Totally agree, that's who I use


----------



## andie (Sep 23, 2007)

I think we could all tell a horror story of anything we buy, i pay a bit more for TNT delivery when i buy in bulk but at least i know it will arrive, whether the order is right though is another thing, ie brown crix instead of black. I also buy from my local store in Taunton, watermarque, as they always have a delivery in on wednesdays so i pick a load up on thursday. I always have roaches in emergencies ....


----------



## nickyh (Jul 24, 2007)

Blueladybird said:


> Generally the postal service is to blame when stuff arrives dead, not in the suppliers best interest to supply anything less than the best but once it's posted it's out of their hands.

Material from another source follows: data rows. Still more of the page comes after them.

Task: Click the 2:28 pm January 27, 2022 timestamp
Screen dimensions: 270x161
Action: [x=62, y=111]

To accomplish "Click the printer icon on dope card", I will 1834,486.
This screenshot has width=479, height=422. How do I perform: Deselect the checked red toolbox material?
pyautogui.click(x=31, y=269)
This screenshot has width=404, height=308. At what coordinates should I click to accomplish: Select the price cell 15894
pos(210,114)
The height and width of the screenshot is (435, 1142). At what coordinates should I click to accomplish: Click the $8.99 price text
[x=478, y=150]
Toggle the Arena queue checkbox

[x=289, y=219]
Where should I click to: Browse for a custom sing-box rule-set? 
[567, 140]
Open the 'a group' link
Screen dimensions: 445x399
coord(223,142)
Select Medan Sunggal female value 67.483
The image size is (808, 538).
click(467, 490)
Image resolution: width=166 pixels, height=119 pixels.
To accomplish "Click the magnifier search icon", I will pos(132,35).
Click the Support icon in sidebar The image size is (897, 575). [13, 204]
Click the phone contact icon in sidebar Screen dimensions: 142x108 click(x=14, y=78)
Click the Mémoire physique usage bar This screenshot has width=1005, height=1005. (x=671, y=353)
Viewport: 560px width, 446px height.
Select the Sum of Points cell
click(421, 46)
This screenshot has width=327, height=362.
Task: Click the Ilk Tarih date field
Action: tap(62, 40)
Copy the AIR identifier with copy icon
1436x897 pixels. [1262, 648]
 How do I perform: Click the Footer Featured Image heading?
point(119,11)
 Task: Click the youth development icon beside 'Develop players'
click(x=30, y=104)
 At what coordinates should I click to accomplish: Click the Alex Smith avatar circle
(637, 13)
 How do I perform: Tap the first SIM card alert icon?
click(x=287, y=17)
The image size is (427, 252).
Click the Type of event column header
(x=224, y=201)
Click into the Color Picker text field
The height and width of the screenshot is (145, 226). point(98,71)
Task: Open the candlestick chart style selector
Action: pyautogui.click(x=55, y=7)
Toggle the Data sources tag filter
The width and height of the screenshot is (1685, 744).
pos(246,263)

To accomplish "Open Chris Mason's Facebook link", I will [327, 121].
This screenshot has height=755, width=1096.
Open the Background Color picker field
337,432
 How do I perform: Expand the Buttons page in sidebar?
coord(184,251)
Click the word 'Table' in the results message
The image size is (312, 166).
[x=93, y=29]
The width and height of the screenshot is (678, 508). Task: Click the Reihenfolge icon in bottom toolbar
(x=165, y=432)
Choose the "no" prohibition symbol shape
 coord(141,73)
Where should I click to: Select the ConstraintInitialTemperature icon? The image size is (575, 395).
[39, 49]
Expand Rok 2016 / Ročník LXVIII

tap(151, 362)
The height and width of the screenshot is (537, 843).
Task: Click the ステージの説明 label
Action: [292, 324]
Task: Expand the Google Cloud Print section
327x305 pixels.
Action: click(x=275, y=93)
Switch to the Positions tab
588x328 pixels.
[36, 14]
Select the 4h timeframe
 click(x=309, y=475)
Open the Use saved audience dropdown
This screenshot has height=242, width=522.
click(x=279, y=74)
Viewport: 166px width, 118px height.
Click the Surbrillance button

One of the orders of dead bugs which arrived from Livefoods UK just had the bugs in those 'bag things'. I had to make a trip to our nearest shop to buy some from them instead. They also buy from Livefoods UK and they said that their order arrived with extra newspaper added around the outside to help with insulation and a small heat pad. My order had none of this. When i asked Livefoods about this theie reply was "It is cheaper for us to replace the dead orders than to insulate all the boxes that go out". I can understand this and i wouldnt expect to have a heat pad but how much does a bit of extra newspaper padding cost??

Rant over.

:bash:


----------



## SamH (Aug 25, 2007)

I'l just say, i have also moved to ricks, after being dissapointed by livefoods.com recently, and have found ricks brilliant so far. Everything i've ordered from him has arrived quickly with no dead insects lying about. Plus, i think its good to support someone who is a member of RFUK... : victory:


----------



## cactusfat (Dec 19, 2007)

A big :2thumb::2thumb: for rick!
Had my first order last week, they where great and not one dead cricket!

:no1:


----------



## beardy daz (May 31, 2007)

i use a place off ebay called happy reptiles cheapest ive found and arrive in fntastic condition had 1 dodgy sack but phoned him up and got a replacement next day at no extra cost sure i pay £13 for 1000 brown med crix just placed a order for 1000 standard br crix at £15 i use livefoods by post for everything else locusts mealies waxies never had any probs and arrive in excellant condition


----------



## LFG (Apr 2, 2007)

:whistling2:


----------